Continue the account of the base's construction and the training of Iraqi battalions there, starting right after its last sentence.

■ Document segment ■
⟨

By October 2004, the 1st and 2nd phases of the base were completed, with the third phase at 84% completion. Following the six-week training course of the 1st Public Order Battalion on November 11, a total of 1,091 students completed the course and graduated. After graduations, the students would be re-assembled in the coming days for pre-deployment training. On June 9, 2005, the 2nd Marine Aircraft Wing sent a Military Transition Team to help support the training of the 1st Battalion, and also help stand up to the 2nd Brigade of the 7th Iraqi Army Division.

⟩

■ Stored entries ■
⟨

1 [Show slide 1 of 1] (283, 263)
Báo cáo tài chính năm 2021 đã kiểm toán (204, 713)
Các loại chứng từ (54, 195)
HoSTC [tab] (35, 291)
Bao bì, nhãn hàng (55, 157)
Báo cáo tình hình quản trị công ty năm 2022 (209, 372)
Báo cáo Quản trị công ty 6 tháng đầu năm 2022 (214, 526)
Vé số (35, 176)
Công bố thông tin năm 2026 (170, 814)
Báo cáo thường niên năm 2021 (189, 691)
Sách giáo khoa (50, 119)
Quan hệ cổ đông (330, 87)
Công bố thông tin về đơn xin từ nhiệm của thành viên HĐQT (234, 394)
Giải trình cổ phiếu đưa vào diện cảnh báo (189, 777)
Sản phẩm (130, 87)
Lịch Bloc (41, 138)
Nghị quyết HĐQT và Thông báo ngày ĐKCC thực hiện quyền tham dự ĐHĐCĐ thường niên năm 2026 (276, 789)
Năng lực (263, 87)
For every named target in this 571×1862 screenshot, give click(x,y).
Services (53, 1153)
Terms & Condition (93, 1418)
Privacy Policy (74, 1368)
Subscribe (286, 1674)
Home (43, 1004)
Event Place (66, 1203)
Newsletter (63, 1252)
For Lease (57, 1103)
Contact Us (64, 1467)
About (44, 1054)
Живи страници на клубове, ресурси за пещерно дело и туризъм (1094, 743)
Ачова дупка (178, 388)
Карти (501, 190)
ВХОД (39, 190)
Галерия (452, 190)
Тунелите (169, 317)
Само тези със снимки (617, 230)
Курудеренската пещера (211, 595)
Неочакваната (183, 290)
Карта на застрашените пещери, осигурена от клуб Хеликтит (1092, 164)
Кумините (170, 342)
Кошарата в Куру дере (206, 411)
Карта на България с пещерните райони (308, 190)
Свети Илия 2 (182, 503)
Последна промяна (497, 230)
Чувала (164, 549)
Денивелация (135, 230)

⟩

■ Exercise response ■
=== Closure ===
In June 2010, US troops withdrew from An Numaniyah, leaving behind approximately $1 million worth in equipment. Only 2 months after the withdrawal, Iraq troops experienced food shortages and lack of supplies. This led to officers having to sell power generators in all but the officer's quarters. According to a series of interviews, as the quarters were left in disrepair so badly, many preferred to sleep outside. The base's state of disarray eventually led to the closure of An Numaniyah Training Base.

== Layout ==
An Numaniyah Airfield occupies a 17 square kilometer site, and is served by a single 9,700 foot paved (12/30) runway. An Numaniyah Training Base consists of several water treatment facilities, large dining halls with a capacity of 3,000 soldiers each, and living quarters.